Steve Hegarty

Personal information
- Born: 21 March 1962 (age 62)

Playing information
- Position: Fullback, Wing
Club
| Years | Team | Pld | T | G | FG | P |
| 1984–86 | Manly-Warringah Sea Eagles | 24 | 4 | 56 | 1 | 129 |
| 1987–88 | Seagulls-Diehards |  |  |  |  |  |
| 1989–?? | Fortitude Valley |  |  |  |  |  |
|  | Total | 24 | 4 | 56 | 1 | 129 |
- Source:

= Steve Hegarty =

Australian former rugby league player

Steve Hegarty (born 21 March 1962) is an Australian former professional rugby league player who played for the Manly-Warringah Sea Eagles in the New South Wales Rugby League. He also played for the Seagulls-Diehards, captaining them through the 1987 Woolies Pre-Season.
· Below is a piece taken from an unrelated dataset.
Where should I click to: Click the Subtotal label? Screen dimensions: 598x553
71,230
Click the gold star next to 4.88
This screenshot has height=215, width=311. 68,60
Hegarty was not included in the Seagulls-Diehards starting side after the pre-season, playing in the first game of the regular season as a replacement before being succeeded as captain by Mark Hohn.

Hegarty also coached the Samford Stags in 2016 in the Brisbane Second Division Rugby League.

His son, Bryce Hegarty, is a professional rugby union player.